● **Ejercicio planteado 1**: Reescribe el tramo del fragmento sobre Sísifo que va de "Habían pensado con" a "los rayos celestiales.", cambiando "Sísifo" por "Tántalo".
● **Ejercicio planteado 2**: Enumera todos los nombres propios de personas o personajes que aparecen en el fragmento sobre Sísifo.

● **Fragmento del documento**:
####

Habían pensado con algún fundamento
que no hay castigo más terrible que el trabajo inútil y sin esperanza.
Si se ha de creer a Homero, Sísifo era el más
sabio y prudente de los mortales. No obstante, según otra tradición, se
inclinaba al oficio de bandido. No veo en ello contradicción. Difieren las
opiniones sobre los motivos que le llevaron a convertirse en el trabajador
inútil de los infiernos. Se le reprocha, ante todo, alguna ligereza con los
dioses. Reveló los secretos de éstos. Egina, hija de Asopo, fue raptada por
Júpiter.
Al padre le asombró esa
desaparición y se quejó a Sísifo. Este, que conocía el rapto, se ofreció a
informar sobre él a Asopo con la condición de que diese agua a la ciudadela de
Corinto. Prefirió la bendición del agua a los rayos celestiales.

####

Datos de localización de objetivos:
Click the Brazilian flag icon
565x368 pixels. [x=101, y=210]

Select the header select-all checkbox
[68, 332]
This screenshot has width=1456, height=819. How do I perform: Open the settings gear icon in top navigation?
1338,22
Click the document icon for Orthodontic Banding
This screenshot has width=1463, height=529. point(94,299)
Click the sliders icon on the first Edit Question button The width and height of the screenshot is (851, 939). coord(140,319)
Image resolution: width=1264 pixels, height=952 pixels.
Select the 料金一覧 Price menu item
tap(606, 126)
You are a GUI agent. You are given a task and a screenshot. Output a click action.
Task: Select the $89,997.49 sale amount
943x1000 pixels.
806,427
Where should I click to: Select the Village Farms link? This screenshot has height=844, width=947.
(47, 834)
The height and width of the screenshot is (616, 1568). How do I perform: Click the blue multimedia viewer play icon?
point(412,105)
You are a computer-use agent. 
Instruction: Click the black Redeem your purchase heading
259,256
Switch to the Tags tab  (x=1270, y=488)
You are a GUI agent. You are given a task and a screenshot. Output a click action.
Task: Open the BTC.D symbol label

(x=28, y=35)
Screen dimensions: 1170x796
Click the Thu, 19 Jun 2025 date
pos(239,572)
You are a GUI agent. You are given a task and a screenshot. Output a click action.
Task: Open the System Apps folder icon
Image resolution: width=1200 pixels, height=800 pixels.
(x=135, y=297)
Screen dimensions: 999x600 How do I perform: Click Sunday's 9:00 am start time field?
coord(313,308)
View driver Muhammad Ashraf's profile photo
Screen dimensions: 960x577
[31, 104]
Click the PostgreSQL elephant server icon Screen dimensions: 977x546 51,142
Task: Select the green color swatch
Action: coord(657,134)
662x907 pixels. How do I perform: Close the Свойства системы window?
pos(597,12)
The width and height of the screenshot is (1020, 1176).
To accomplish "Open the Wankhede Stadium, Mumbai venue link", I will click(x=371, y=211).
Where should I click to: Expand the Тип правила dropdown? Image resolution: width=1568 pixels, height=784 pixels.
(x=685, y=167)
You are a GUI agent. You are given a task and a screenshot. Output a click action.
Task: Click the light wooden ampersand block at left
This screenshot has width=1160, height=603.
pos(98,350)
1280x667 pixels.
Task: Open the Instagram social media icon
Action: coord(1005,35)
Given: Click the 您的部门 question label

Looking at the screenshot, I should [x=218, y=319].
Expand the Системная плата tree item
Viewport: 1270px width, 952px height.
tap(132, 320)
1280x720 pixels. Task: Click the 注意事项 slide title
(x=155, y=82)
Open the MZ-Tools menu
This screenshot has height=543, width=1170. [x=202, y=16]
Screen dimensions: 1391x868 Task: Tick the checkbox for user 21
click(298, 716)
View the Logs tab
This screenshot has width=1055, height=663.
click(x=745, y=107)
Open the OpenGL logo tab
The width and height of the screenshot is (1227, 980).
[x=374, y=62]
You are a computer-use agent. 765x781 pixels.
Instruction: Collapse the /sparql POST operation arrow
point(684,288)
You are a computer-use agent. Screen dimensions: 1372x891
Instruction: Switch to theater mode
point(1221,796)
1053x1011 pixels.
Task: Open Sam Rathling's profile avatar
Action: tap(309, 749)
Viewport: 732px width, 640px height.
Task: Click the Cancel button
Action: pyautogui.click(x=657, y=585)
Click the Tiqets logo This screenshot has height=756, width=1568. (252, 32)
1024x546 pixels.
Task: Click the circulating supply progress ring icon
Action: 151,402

####

● **Solución completa 1**:
Habían pensado con algún fundamento
que no hay castigo más terrible que el trabajo inútil y sin esperanza.
Si se ha de creer a Homero, Tántalo era el más
sabio y prudente de los mortales. No obstante, según otra tradición, se
inclinaba al oficio de bandido. No veo en ello contradicción. Difieren las
opiniones sobre los motivos que le llevaron a convertirse en el trabajador
inútil de los infiernos. Se le reprocha, ante todo, alguna ligereza con los
dioses. Reveló los secretos de éstos. Egina, hija de Asopo, fue raptada por
Júpiter.
Al padre le asombró esa
desaparición y se quejó a Tántalo. Este, que conocía el rapto, se ofreció a
informar sobre él a Asopo con la condición de que diese agua a la ciudadela de
Corinto. Prefirió la bendición del agua a los rayos celestiales.

● **Solución completa 2**: Homero, Sísifo, Egina, Asopo, Júpiter